-- Opening Marker --

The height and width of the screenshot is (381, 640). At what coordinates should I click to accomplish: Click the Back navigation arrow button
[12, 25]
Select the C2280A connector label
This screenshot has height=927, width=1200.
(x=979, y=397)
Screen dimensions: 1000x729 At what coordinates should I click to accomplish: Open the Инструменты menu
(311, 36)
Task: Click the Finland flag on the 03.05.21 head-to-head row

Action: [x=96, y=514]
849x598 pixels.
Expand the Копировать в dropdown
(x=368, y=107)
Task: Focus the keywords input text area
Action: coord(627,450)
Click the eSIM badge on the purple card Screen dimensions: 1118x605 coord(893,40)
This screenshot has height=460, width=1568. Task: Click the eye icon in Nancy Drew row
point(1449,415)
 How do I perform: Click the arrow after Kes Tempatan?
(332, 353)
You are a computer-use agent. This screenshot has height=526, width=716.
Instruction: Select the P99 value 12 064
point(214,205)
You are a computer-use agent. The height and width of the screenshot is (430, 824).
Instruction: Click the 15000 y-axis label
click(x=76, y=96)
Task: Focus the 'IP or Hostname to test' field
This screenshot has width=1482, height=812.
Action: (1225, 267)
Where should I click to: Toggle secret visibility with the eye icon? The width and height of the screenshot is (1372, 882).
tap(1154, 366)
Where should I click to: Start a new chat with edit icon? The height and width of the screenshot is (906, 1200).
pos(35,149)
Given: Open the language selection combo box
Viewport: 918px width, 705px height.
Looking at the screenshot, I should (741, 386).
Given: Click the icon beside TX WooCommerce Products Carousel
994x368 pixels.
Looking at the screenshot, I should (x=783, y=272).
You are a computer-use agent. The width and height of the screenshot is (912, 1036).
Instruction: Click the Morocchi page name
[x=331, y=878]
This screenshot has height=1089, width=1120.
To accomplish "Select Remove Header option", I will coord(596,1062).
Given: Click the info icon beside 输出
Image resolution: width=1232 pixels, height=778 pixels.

-- Closing Marker --

Goal of the exercise: Scan the material above for the string "Given" and report each line where you find it.

Answer for this exercise:
Given: Open the language selection combo box
Given: Click the icon beside TX WooCommerce Products Carousel
Given: Click the info icon beside 输出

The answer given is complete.